→ Task prompt:
Report how many lines below include the string "computer". Please keep the reply to that number.

_ _ _ _ _ _ _

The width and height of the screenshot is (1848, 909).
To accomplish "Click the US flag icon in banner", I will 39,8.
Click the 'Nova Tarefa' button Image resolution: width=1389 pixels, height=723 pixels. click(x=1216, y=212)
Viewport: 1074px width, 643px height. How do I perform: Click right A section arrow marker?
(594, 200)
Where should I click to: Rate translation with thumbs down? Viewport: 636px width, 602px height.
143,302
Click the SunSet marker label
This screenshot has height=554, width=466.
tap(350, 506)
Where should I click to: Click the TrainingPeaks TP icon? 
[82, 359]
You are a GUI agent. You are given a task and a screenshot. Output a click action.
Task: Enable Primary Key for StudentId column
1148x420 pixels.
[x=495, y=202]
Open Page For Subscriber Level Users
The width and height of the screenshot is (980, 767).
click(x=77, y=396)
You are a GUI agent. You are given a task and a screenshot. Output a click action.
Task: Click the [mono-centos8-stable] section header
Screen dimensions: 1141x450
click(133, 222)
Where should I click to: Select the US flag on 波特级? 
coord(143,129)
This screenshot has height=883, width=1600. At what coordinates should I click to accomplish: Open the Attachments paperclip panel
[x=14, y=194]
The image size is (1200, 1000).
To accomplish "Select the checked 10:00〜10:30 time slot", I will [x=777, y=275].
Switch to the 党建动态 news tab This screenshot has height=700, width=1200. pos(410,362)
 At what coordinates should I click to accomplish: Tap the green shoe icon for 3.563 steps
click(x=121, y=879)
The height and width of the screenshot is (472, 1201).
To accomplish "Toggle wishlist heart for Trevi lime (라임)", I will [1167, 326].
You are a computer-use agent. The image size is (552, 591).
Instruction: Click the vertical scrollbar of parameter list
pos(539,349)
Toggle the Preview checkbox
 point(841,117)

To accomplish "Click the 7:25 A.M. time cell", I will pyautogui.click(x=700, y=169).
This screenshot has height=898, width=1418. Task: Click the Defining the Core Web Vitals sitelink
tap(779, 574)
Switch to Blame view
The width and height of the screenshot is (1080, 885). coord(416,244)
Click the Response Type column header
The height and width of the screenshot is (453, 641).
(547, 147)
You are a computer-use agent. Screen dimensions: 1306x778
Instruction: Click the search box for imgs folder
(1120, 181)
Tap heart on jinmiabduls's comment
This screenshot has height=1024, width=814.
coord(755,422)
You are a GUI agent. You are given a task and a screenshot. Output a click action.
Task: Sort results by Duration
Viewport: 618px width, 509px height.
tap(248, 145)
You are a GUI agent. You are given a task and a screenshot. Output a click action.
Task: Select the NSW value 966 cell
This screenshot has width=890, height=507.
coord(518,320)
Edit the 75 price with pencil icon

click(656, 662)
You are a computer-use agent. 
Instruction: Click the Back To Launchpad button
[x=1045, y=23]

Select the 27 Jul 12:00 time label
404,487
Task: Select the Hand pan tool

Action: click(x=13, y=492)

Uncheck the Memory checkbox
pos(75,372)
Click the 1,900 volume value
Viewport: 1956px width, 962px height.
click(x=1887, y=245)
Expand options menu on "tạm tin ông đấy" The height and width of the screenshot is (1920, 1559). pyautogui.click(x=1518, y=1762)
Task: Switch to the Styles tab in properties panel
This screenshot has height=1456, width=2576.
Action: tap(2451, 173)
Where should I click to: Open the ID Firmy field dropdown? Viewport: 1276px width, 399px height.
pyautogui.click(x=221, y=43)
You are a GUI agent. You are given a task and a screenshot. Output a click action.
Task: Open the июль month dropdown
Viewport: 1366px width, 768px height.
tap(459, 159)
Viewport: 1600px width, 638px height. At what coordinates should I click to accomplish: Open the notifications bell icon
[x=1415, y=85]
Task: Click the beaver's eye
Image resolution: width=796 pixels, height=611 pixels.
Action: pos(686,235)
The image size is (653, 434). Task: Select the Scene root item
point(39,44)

_ _ _ _ _ _ _

→ Solution for this exercise:
3